+++ Raw records +++

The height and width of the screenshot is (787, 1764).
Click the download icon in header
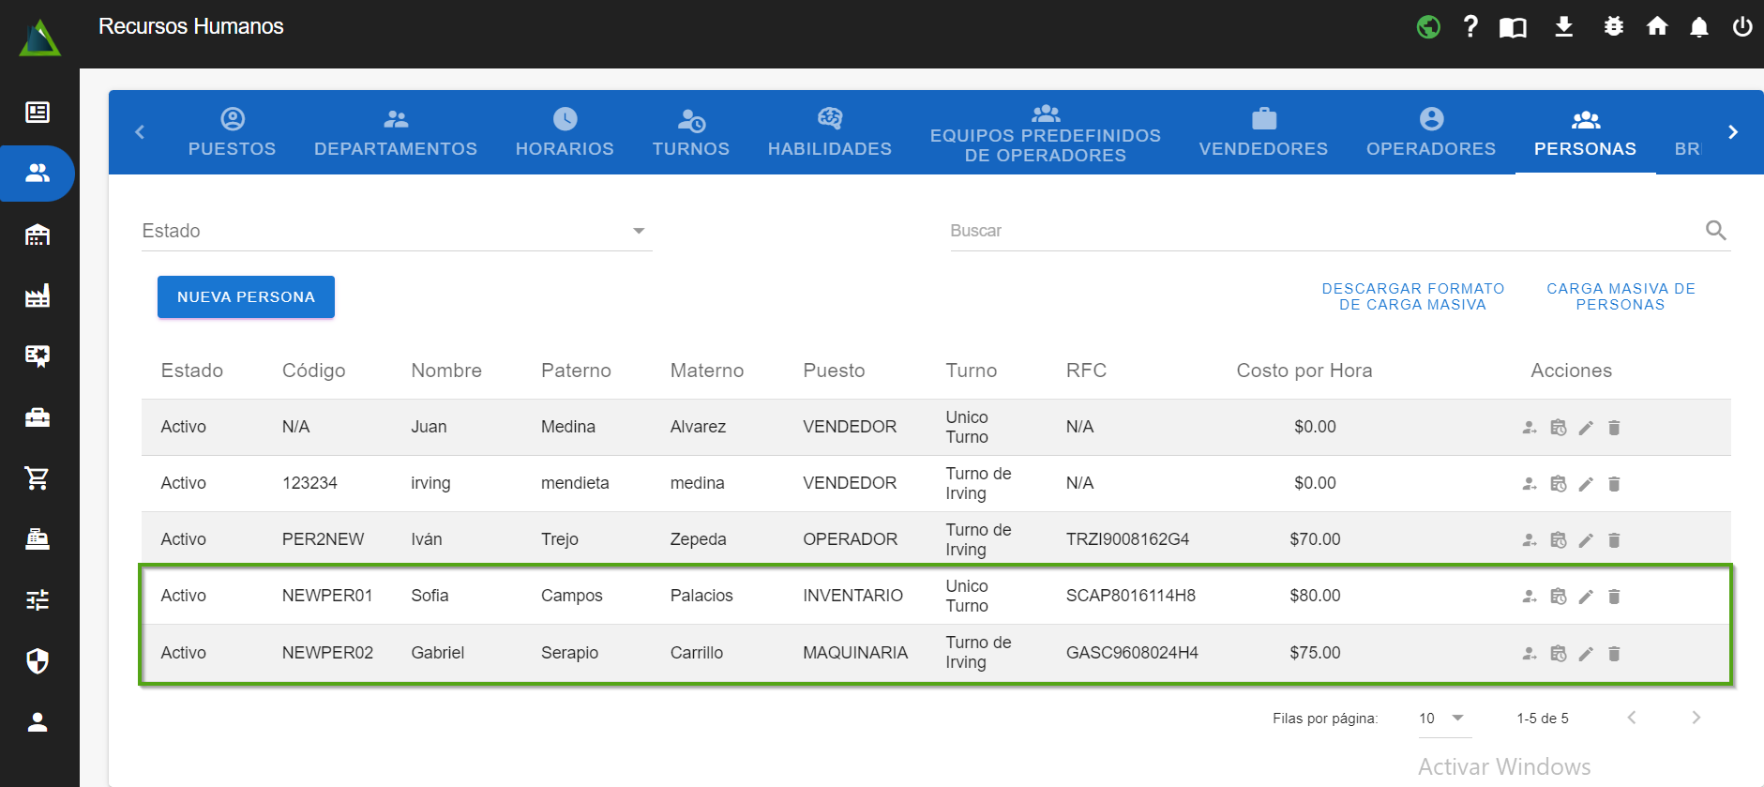click(x=1563, y=26)
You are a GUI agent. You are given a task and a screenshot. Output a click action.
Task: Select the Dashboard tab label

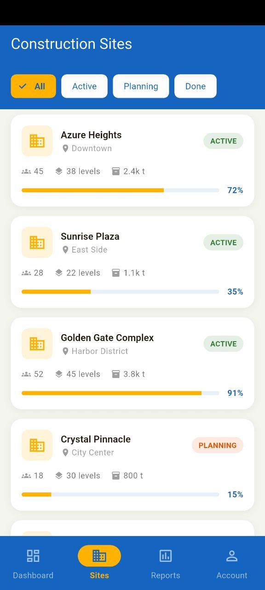(33, 575)
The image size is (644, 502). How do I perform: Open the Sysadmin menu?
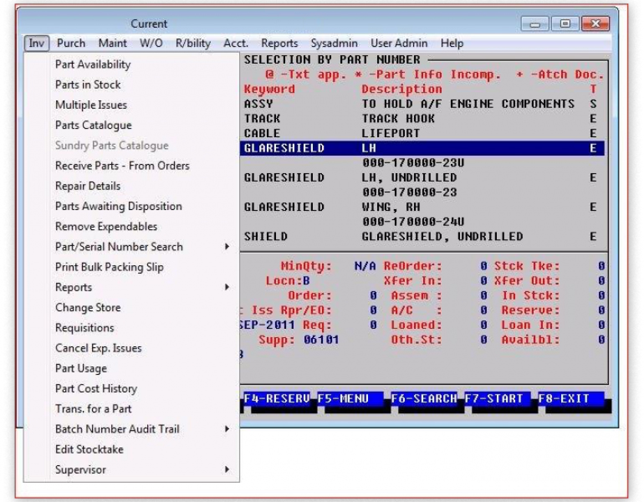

+++

Directions for this task :: Write out every line of the listing above word for word, but omit the pictures.

Result for this task ::
The height and width of the screenshot is (787, 1764).
Click the download icon in header
click(x=1563, y=26)
You are a GUI agent. You are given a task and a screenshot. Output a click action.
Task: Select the Dashboard tab label

(33, 575)
The image size is (644, 502). How do I perform: Open the Sysadmin menu?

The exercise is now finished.